Law schools do more than train competent professionals – they shape the ethical compass and justice orientation of future lawyers. In doing so, they shape society itself. Legal education, then, carries a profound responsibility to serve the public good – not merely by imparting technical knowledge, but by equipping students to interrogate law’s impact and envision more just alternatives. 2
Despite its critical potential, legal education often resists justice-oriented or politically engaged teaching. Norms of professionalism, objectivity, and neutrality continue to define what is seen as legitimate, while approaches that engage with law’s complicity in harm may be dismissed as activist or lacking rigour. This reflects the enduring fiction of political neutrality in legal education, a narrative that serves to uphold dominant power structures. 3 Reclaiming legal education as a space of ethical inquiry requires both support for critical educators and affirmation of critical pedagogy as legitimate and necessary.
Animal law provides a compelling case study for this inquiry. As a field entangled with legally sanctioned forms of harm, industry-driven regulatory frameworks, and significant moral complexity, animal law exposes the limitations of traditional legal education centred on doctrinal and vocational pedagogies. When animal law is presented as neutral, it can obscure the political and moral choices embedded within these frameworks, normalise harmful practices by treating them as standard elements of legal doctrine rather than as practices warranting ethical scrutiny, and discourage students from interrogating whose interests the law ultimately serves. When taught critically, it can prompt students to reflect, engage emotionally, and question the ethical foundations of law, thereby reconnecting legal education with its broader public purpose. 4
To better understand how these dynamics play out in practice, this article draws on qualitative interviews with five animal law educators, representing approximately 56 per cent of those teaching standalone animal law electives across Australian universities in 2023, and explores the pedagogical tightrope they navigate. While their classroom practices incorporate elements of critical pedagogy and transformative learning, and encourage ethical reflection, confront structural harm, and foster social awareness, these same educators often describe their approach as neutral, objective or non-directive. This points to the complex professional terrain in which educators must operate: one in which the desire to engage students critically is mediated by pressures to maintain institutional and professional legitimacy, minimise reputational risk, and manage classroom dynamics, including students’ varied ethical commitments and emotional responses to confronting material. In a subject like animal law, where legal violence and moral contestation are central themes, this tension is particularly acute.

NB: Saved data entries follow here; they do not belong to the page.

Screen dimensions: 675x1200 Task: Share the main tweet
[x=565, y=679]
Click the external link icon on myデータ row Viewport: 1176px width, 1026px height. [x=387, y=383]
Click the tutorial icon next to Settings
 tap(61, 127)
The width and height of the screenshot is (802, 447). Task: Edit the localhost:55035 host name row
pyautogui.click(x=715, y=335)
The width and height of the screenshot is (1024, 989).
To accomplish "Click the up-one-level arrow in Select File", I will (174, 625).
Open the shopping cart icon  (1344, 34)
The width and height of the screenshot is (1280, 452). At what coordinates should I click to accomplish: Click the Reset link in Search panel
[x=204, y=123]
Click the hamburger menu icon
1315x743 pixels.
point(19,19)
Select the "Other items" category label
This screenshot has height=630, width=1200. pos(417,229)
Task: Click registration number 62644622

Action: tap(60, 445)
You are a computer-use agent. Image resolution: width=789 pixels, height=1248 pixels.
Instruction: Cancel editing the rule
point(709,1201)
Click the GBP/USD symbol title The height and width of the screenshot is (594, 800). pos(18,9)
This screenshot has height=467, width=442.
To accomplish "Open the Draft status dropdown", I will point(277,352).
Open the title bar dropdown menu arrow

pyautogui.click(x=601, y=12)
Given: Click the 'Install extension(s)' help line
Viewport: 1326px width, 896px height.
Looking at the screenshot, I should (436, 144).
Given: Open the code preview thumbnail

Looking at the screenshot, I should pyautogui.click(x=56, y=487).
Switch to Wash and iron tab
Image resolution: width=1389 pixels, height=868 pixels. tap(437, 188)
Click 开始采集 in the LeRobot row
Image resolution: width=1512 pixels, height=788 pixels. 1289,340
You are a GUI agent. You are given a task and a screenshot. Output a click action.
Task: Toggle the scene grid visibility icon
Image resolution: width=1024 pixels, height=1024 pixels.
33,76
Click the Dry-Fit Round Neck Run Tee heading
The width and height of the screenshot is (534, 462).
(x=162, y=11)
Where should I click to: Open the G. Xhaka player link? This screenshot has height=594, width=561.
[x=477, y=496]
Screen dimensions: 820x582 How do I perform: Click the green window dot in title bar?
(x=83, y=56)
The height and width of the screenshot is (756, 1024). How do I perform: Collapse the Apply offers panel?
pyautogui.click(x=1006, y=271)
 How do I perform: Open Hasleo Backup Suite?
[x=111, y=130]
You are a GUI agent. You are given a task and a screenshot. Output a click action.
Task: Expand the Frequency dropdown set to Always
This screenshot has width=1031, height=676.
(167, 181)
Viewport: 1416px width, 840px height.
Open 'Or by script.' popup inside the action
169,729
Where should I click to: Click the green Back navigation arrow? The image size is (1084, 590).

This analysis is situated within broader critiques of legal education’s narrowing pedagogical scope and argues that recognising and supporting critical, justice-oriented teaching, especially in fields like animal law, is essential to repositioning legal education as a site of public good. Without such support, the very practices most capable of advancing its civic function risk remaining constrained or disguised despite already occurring in classrooms across the country. Revitalising the public purpose of legal education requires legitimising these pedagogies, not treating them as peripheral or precarious.
Although this article uses animal law as its primary lens, the pedagogical tensions it examines are not confined to that subject. The dynamics of neutrality, legitimacy and justice-oriented teaching arise across legal education. These dynamics matter because law students do not remain learners; they become future lawyers, policymakers, regulators, advocates, and community leaders. Their capacity to identify injustice, interrogate legal frameworks and imagine more ethical alternatives is shaped by the pedagogical choices made during their legal education. Animal law therefore functions as a particularly revealing case study through which the broader, future-oriented responsibilities of legal education can be understood.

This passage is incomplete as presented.